▶ _WHAT THE TASK REQUIRES_: Could you please find each line in the records that contains the word "Expand" and copy it?

Start of THE DATA

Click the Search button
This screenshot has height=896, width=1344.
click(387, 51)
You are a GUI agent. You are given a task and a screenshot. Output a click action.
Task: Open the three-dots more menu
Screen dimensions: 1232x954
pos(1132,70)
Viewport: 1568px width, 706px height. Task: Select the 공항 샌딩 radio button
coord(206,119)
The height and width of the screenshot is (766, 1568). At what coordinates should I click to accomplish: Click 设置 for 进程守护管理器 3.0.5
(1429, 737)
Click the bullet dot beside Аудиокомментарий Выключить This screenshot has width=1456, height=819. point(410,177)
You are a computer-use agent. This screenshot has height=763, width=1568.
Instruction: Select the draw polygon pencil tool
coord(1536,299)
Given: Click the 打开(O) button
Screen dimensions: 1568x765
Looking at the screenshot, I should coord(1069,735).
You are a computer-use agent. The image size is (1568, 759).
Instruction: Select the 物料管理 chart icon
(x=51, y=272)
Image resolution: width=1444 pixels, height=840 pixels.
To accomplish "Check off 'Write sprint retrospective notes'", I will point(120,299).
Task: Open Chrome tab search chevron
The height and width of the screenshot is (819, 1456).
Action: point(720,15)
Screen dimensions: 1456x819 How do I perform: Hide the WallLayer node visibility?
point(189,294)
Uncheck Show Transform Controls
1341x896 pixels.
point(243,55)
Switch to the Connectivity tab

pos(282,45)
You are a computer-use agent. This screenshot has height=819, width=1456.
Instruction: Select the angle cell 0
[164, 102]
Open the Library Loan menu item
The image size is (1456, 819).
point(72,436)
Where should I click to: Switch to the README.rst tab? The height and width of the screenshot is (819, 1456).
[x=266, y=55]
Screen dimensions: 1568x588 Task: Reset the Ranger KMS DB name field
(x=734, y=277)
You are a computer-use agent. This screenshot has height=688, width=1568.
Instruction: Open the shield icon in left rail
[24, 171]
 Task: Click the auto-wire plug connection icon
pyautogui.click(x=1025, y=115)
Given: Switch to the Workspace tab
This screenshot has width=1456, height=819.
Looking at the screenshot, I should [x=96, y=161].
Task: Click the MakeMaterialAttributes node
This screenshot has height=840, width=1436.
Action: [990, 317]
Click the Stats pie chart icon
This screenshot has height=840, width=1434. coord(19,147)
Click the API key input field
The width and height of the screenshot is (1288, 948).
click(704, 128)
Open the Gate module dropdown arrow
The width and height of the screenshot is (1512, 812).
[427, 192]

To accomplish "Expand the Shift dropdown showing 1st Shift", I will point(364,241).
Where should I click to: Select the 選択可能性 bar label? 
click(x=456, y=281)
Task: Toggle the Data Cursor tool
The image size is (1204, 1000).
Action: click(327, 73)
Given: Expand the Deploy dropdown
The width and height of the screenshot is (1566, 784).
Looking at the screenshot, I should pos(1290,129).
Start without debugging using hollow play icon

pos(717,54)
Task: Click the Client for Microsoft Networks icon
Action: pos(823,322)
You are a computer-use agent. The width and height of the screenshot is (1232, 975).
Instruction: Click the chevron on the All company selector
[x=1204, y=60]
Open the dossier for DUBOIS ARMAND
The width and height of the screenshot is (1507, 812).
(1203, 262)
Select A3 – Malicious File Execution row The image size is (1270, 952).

End of THE DATA

▶ _TASK SOLUTION_:
To accomplish "Expand the Shift dropdown showing 1st Shift", I will point(364,241).
Given: Expand the Deploy dropdown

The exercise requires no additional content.